[Problem]: Transcribe the records below. Leave nothing out and change nothing.

[Dataset excerpts]:

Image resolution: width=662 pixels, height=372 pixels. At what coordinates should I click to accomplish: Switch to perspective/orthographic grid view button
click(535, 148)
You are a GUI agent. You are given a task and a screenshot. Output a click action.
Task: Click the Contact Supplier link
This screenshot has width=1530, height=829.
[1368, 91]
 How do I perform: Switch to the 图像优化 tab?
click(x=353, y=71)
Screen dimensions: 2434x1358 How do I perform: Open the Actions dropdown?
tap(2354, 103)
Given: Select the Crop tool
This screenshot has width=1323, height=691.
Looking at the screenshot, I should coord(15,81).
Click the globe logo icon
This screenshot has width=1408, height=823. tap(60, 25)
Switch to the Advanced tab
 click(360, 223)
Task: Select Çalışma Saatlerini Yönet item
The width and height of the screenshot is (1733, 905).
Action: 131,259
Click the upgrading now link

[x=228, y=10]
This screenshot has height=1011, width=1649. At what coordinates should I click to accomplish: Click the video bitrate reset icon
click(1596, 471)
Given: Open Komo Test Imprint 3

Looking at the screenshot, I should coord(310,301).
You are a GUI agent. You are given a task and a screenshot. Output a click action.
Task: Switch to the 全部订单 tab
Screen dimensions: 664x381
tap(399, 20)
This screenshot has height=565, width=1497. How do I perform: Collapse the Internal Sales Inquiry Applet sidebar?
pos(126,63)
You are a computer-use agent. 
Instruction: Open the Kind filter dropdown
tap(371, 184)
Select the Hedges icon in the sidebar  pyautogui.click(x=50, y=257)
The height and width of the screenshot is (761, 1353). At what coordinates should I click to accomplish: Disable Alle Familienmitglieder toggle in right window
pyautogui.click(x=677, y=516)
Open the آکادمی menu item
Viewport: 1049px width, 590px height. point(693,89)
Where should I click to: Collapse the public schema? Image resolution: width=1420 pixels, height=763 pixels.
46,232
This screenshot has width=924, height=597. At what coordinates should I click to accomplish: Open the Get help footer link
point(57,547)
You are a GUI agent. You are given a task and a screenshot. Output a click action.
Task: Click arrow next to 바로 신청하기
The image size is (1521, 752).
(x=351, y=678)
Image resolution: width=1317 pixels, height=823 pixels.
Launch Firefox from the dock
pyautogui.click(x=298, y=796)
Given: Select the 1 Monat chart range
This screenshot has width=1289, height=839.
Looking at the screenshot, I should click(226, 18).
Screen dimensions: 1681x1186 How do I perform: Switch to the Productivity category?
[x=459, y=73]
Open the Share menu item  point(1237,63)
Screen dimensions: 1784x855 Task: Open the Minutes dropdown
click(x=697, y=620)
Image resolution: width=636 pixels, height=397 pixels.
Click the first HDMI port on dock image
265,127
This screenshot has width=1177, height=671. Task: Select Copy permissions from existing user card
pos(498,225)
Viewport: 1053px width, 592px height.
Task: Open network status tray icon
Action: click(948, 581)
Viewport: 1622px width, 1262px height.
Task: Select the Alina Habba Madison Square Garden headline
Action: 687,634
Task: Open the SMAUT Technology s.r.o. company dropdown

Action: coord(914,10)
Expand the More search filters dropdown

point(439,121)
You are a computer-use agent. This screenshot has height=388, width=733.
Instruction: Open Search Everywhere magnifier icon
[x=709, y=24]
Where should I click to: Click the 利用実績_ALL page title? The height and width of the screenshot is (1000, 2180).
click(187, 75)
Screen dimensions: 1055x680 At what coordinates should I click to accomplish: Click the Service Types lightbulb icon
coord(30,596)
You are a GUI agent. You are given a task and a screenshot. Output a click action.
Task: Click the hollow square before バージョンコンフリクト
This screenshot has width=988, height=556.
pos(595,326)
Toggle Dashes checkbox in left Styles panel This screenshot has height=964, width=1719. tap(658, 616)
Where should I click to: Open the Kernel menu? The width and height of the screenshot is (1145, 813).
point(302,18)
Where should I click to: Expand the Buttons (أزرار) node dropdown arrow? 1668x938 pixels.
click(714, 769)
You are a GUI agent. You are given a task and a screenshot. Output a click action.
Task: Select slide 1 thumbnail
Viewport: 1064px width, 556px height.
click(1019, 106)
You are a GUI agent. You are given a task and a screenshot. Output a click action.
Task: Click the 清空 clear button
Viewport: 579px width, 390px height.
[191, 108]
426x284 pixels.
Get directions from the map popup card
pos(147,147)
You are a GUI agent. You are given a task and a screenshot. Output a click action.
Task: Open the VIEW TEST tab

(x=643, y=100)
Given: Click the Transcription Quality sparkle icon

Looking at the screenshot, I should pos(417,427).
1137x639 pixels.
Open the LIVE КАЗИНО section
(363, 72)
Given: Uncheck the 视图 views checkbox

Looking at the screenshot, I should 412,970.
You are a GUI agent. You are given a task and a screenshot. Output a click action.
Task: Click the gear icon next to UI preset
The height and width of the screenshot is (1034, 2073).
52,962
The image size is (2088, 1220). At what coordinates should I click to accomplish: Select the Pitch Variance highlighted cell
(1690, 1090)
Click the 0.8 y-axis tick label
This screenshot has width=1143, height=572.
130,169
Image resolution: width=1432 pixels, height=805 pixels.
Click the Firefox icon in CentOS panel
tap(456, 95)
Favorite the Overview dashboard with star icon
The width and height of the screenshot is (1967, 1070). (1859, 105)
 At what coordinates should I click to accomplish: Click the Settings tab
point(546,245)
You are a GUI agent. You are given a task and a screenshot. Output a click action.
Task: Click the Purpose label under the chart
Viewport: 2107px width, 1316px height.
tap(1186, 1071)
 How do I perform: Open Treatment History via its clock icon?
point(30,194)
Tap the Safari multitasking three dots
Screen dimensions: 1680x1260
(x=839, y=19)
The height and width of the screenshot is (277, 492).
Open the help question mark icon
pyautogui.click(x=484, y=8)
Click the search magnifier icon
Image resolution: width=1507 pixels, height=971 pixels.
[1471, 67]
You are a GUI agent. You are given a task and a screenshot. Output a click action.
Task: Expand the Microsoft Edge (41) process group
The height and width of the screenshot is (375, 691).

[Final answer]:
Image resolution: width=662 pixels, height=372 pixels. At what coordinates should I click to accomplish: Switch to perspective/orthographic grid view button
click(535, 148)
You are a GUI agent. You are given a task and a screenshot. Output a click action.
Task: Click the Contact Supplier link
This screenshot has width=1530, height=829.
[1368, 91]
 How do I perform: Switch to the 图像优化 tab?
click(x=353, y=71)
Screen dimensions: 2434x1358 How do I perform: Open the Actions dropdown?
tap(2354, 103)
Given: Select the Crop tool
This screenshot has width=1323, height=691.
Looking at the screenshot, I should coord(15,81).
Click the globe logo icon
This screenshot has width=1408, height=823. tap(60, 25)
Switch to the Advanced tab
 click(360, 223)
Task: Select Çalışma Saatlerini Yönet item
The width and height of the screenshot is (1733, 905).
Action: 131,259
Click the upgrading now link

[x=228, y=10]
This screenshot has height=1011, width=1649. At what coordinates should I click to accomplish: Click the video bitrate reset icon
click(1596, 471)
Given: Open Komo Test Imprint 3

Looking at the screenshot, I should coord(310,301).
You are a GUI agent. You are given a task and a screenshot. Output a click action.
Task: Switch to the 全部订单 tab
Screen dimensions: 664x381
tap(399, 20)
This screenshot has height=565, width=1497. How do I perform: Collapse the Internal Sales Inquiry Applet sidebar?
pos(126,63)
You are a computer-use agent. 
Instruction: Open the Kind filter dropdown
tap(371, 184)
Select the Hedges icon in the sidebar  pyautogui.click(x=50, y=257)
The height and width of the screenshot is (761, 1353). At what coordinates should I click to accomplish: Disable Alle Familienmitglieder toggle in right window
pyautogui.click(x=677, y=516)
Open the آکادمی menu item
Viewport: 1049px width, 590px height. point(693,89)
Where should I click to: Collapse the public schema? Image resolution: width=1420 pixels, height=763 pixels.
46,232
This screenshot has width=924, height=597. At what coordinates should I click to accomplish: Open the Get help footer link
point(57,547)
You are a GUI agent. You are given a task and a screenshot. Output a click action.
Task: Click arrow next to 바로 신청하기
The image size is (1521, 752).
(x=351, y=678)
Image resolution: width=1317 pixels, height=823 pixels.
Launch Firefox from the dock
pyautogui.click(x=298, y=796)
Given: Select the 1 Monat chart range
This screenshot has width=1289, height=839.
Looking at the screenshot, I should click(226, 18).
Screen dimensions: 1681x1186 How do I perform: Switch to the Productivity category?
[x=459, y=73]
Open the Share menu item  point(1237,63)
Screen dimensions: 1784x855 Task: Open the Minutes dropdown
click(x=697, y=620)
Image resolution: width=636 pixels, height=397 pixels.
Click the first HDMI port on dock image
265,127
This screenshot has width=1177, height=671. Task: Select Copy permissions from existing user card
pos(498,225)
Viewport: 1053px width, 592px height.
Task: Open network status tray icon
Action: click(948, 581)
Viewport: 1622px width, 1262px height.
Task: Select the Alina Habba Madison Square Garden headline
Action: 687,634
Task: Open the SMAUT Technology s.r.o. company dropdown

Action: coord(914,10)
Expand the More search filters dropdown

point(439,121)
You are a computer-use agent. This screenshot has height=388, width=733.
Instruction: Open Search Everywhere magnifier icon
[x=709, y=24]
Where should I click to: Click the 利用実績_ALL page title? The height and width of the screenshot is (1000, 2180).
click(187, 75)
Screen dimensions: 1055x680 At what coordinates should I click to accomplish: Click the Service Types lightbulb icon
coord(30,596)
You are a GUI agent. You are given a task and a screenshot. Output a click action.
Task: Click the hollow square before バージョンコンフリクト
This screenshot has width=988, height=556.
pos(595,326)
Toggle Dashes checkbox in left Styles panel This screenshot has height=964, width=1719. tap(658, 616)
Where should I click to: Open the Kernel menu? The width and height of the screenshot is (1145, 813).
point(302,18)
Where should I click to: Expand the Buttons (أزرار) node dropdown arrow? 1668x938 pixels.
click(714, 769)
You are a GUI agent. You are given a task and a screenshot. Output a click action.
Task: Select slide 1 thumbnail
Viewport: 1064px width, 556px height.
click(1019, 106)
You are a GUI agent. You are given a task and a screenshot. Output a click action.
Task: Click the 清空 clear button
Viewport: 579px width, 390px height.
[191, 108]
426x284 pixels.
Get directions from the map popup card
pos(147,147)
You are a GUI agent. You are given a task and a screenshot. Output a click action.
Task: Open the VIEW TEST tab

(x=643, y=100)
Given: Click the Transcription Quality sparkle icon

Looking at the screenshot, I should pos(417,427).
1137x639 pixels.
Open the LIVE КАЗИНО section
(363, 72)
Given: Uncheck the 视图 views checkbox

Looking at the screenshot, I should 412,970.
You are a GUI agent. You are given a task and a screenshot. Output a click action.
Task: Click the gear icon next to UI preset
The height and width of the screenshot is (1034, 2073).
52,962
The image size is (2088, 1220). At what coordinates should I click to accomplish: Select the Pitch Variance highlighted cell
(1690, 1090)
Click the 0.8 y-axis tick label
This screenshot has width=1143, height=572.
130,169
Image resolution: width=1432 pixels, height=805 pixels.
Click the Firefox icon in CentOS panel
tap(456, 95)
Favorite the Overview dashboard with star icon
The width and height of the screenshot is (1967, 1070). (1859, 105)
 At what coordinates should I click to accomplish: Click the Settings tab
point(546,245)
You are a GUI agent. You are given a task and a screenshot. Output a click action.
Task: Click the Purpose label under the chart
Viewport: 2107px width, 1316px height.
tap(1186, 1071)
 How do I perform: Open Treatment History via its clock icon?
point(30,194)
Tap the Safari multitasking three dots
Screen dimensions: 1680x1260
(x=839, y=19)
The height and width of the screenshot is (277, 492).
Open the help question mark icon
pyautogui.click(x=484, y=8)
Click the search magnifier icon
Image resolution: width=1507 pixels, height=971 pixels.
[1471, 67]
You are a GUI agent. You are given a task and a screenshot. Output a click action.
Task: Expand the Microsoft Edge (41) process group
The height and width of the screenshot is (375, 691).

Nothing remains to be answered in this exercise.